### Exercise instructions
Repeat exactly the lines from the start of the entries below through the line containing "Given: Set Date Created to Last week". Omit the rest.

### Data to use

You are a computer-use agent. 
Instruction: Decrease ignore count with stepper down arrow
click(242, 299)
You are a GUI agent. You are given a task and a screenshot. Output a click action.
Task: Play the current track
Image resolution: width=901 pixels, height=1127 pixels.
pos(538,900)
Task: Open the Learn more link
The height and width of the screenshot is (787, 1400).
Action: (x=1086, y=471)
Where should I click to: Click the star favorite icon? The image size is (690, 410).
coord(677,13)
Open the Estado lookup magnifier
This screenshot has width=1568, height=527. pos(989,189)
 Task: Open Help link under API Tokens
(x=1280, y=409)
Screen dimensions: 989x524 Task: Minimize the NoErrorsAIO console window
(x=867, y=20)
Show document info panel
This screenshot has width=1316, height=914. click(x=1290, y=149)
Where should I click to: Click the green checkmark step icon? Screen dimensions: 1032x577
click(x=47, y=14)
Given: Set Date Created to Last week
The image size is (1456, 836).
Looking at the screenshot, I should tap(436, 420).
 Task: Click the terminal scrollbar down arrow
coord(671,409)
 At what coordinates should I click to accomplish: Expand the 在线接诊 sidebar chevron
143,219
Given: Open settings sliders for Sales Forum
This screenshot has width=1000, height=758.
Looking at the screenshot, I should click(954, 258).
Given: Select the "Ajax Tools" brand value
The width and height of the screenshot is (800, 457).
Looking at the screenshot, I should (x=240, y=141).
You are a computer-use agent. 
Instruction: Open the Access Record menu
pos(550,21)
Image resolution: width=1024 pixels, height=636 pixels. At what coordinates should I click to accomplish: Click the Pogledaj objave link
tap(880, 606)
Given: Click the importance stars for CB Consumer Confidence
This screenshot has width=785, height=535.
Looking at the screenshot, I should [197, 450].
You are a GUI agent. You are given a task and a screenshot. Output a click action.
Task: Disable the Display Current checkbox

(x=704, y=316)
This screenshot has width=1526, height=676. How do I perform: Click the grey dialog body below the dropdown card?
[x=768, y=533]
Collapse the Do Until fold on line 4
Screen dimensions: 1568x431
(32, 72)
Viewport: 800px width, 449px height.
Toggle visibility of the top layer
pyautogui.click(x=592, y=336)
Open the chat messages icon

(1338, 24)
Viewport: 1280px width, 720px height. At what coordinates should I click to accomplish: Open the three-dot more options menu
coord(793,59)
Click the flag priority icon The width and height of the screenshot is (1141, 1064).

### Output
You are a computer-use agent. 
Instruction: Decrease ignore count with stepper down arrow
click(242, 299)
You are a GUI agent. You are given a task and a screenshot. Output a click action.
Task: Play the current track
Image resolution: width=901 pixels, height=1127 pixels.
pos(538,900)
Task: Open the Learn more link
The height and width of the screenshot is (787, 1400).
Action: (x=1086, y=471)
Where should I click to: Click the star favorite icon? The image size is (690, 410).
coord(677,13)
Open the Estado lookup magnifier
This screenshot has width=1568, height=527. pos(989,189)
 Task: Open Help link under API Tokens
(x=1280, y=409)
Screen dimensions: 989x524 Task: Minimize the NoErrorsAIO console window
(x=867, y=20)
Show document info panel
This screenshot has width=1316, height=914. click(x=1290, y=149)
Where should I click to: Click the green checkmark step icon? Screen dimensions: 1032x577
click(x=47, y=14)
Given: Set Date Created to Last week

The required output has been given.